When I build, gradle will use clang/a/bin/clang++ to build both the binaries even though I have declared the clangA toolchain does not support targeting platform b-x86_64. Can anyone confirm whether behavior is intended or not?

You can compile in paths to e.g. c++ libraries/headers into clang (this is what Xcode does). But some clangs need these to be specified explicitly (e.g. Android’s ndk clang). So, you should be able to specify exactly which binary to use when [cross-]compiling for a given platform (despite what any compiler may report in terms of which architectures it supports). Some platforms come with their own toolchains and you need to be able to use exactly those binaries. For example, I cannot compile for osx-x86_64 on an osx-x86_64 host if I have another clang toolchain specified that does not have the c++ header paths baked in.

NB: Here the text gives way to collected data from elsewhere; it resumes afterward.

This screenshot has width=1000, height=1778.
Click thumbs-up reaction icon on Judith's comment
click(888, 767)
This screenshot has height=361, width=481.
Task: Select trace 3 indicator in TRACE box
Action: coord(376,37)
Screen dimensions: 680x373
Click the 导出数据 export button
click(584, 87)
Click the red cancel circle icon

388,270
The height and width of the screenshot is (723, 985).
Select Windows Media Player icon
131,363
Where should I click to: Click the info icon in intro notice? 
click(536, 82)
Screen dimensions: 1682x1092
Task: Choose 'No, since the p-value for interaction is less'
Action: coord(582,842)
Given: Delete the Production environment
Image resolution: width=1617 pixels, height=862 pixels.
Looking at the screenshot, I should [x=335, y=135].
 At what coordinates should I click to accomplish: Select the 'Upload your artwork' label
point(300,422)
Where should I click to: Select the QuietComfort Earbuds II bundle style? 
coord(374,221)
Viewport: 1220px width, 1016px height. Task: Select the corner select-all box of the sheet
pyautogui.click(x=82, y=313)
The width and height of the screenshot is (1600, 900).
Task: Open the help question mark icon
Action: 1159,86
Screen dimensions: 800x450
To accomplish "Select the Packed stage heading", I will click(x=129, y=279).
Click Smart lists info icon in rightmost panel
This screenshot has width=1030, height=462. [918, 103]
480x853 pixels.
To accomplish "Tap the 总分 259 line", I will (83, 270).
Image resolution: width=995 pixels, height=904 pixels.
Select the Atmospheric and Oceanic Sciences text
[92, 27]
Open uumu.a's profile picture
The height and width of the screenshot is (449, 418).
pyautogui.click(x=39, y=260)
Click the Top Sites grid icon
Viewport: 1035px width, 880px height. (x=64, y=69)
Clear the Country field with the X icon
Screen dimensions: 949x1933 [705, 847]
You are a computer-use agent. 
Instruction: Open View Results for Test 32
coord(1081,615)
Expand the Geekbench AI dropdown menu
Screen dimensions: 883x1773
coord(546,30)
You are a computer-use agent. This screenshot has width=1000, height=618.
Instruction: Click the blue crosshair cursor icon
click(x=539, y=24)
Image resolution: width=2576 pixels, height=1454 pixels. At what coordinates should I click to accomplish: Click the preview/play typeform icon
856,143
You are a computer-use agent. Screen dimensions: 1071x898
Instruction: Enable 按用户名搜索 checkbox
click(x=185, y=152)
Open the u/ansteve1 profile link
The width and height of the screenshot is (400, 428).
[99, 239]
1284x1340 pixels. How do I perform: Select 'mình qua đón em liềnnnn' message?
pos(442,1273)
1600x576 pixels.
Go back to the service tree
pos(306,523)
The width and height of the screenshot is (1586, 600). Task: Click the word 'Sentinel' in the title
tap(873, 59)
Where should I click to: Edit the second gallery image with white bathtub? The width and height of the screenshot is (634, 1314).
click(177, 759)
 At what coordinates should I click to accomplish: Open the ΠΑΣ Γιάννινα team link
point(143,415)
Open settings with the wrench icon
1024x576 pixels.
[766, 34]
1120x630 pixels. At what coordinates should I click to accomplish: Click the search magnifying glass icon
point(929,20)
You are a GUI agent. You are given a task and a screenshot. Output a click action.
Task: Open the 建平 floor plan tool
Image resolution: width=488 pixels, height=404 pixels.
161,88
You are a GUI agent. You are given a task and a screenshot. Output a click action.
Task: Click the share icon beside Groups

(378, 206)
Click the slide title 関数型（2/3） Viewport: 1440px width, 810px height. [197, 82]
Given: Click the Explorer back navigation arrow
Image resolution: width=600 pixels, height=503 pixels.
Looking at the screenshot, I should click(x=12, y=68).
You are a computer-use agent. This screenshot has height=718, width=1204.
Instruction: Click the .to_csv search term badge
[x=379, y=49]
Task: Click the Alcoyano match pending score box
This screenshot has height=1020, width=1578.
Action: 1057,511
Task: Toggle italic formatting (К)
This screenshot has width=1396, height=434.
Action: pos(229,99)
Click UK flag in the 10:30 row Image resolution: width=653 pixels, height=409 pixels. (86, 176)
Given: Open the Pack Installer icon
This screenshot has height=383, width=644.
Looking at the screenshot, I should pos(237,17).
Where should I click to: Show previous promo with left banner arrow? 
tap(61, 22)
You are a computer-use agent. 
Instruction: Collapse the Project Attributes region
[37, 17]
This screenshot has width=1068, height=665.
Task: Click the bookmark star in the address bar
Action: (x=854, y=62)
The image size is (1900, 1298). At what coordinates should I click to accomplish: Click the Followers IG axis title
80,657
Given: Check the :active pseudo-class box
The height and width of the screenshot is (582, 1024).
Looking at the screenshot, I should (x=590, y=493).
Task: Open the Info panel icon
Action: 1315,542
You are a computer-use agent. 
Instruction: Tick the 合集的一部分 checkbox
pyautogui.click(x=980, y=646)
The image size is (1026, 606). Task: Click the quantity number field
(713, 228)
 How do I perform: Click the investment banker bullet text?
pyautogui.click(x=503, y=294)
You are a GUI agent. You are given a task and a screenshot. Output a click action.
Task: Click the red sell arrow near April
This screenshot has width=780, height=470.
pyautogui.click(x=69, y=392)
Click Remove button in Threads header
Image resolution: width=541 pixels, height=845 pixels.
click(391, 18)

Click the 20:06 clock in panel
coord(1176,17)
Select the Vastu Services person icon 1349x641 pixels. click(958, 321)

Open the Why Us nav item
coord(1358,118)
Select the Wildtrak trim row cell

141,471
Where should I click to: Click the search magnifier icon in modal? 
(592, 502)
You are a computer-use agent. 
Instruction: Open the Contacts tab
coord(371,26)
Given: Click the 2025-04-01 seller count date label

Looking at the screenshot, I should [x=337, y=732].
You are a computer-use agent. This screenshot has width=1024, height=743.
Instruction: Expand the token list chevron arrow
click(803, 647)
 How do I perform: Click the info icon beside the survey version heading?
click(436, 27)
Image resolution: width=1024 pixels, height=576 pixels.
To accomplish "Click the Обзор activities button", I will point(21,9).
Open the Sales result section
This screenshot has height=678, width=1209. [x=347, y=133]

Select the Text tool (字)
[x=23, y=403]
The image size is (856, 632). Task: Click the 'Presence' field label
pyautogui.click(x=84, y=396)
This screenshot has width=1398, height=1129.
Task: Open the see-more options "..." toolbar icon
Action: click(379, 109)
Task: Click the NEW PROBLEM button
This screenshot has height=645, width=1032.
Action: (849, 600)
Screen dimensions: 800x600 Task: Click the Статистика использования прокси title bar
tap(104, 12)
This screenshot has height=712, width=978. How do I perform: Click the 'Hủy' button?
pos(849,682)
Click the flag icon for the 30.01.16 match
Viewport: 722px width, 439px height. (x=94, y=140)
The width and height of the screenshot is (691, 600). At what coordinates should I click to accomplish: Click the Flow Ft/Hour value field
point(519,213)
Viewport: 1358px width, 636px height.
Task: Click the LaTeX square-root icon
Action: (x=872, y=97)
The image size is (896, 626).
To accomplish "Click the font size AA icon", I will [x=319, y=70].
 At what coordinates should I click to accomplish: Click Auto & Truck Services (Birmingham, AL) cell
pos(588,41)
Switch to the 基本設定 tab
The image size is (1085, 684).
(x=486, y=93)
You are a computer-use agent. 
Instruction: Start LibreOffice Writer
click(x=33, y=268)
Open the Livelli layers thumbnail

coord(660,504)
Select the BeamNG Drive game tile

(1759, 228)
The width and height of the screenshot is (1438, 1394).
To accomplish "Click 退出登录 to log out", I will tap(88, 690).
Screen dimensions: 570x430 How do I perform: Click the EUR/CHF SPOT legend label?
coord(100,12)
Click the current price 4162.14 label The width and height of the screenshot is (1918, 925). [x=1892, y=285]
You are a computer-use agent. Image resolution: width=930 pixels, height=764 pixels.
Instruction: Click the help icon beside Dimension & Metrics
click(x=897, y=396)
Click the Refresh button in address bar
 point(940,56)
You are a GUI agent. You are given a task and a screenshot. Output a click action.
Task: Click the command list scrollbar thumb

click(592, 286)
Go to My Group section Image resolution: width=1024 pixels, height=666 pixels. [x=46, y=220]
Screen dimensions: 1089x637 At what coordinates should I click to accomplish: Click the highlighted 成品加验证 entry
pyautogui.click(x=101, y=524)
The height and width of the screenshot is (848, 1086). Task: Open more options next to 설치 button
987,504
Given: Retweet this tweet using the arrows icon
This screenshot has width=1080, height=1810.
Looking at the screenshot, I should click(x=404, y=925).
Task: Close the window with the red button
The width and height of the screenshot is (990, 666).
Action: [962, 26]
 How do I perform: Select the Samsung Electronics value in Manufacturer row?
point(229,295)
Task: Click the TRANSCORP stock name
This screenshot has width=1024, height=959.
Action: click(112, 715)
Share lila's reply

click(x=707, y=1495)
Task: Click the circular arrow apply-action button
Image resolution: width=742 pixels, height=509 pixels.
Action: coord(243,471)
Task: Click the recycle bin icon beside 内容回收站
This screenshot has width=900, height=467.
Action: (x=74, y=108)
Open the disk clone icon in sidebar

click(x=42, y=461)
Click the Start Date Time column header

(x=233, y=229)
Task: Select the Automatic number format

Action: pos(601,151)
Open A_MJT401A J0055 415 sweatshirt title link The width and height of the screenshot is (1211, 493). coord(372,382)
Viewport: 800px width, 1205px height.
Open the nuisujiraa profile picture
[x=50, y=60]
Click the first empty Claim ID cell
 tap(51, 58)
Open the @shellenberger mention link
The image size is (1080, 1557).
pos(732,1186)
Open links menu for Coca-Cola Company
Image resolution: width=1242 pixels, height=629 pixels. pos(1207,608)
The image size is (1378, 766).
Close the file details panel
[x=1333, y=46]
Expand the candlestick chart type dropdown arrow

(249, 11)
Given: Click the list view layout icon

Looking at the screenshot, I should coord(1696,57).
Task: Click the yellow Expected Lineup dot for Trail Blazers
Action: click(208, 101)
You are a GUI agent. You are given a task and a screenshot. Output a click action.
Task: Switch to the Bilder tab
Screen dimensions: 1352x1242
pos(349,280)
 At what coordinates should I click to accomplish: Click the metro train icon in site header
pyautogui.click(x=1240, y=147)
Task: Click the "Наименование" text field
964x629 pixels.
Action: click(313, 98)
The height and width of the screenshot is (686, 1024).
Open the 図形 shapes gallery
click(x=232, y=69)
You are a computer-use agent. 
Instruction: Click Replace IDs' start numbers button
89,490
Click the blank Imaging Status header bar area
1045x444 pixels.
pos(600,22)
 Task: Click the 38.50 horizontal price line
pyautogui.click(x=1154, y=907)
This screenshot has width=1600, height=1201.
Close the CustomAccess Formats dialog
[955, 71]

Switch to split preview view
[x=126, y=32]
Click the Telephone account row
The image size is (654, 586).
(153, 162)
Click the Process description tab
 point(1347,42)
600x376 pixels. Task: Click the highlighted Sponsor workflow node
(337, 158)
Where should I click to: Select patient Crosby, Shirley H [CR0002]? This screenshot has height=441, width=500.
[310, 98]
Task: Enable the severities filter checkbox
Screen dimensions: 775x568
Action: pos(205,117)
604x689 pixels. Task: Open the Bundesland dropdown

I discovered this is happening because abstractgcccompatibletoolchain adds the x86 and x86_64 architectures implicitly if the os matches. This is, perhaps, a limiting assumption. If b is your current platform, then the first toolchain will match because every toolchain adds an implicit target for the current platform and x86[_64] architectures. I was not expecting this behavior. I expected it to work like the toolchain registry does and only add defaults if nothing is specified. It might be interesting to entertain doing this as a finalizer to the toolchain when no targets have been specified.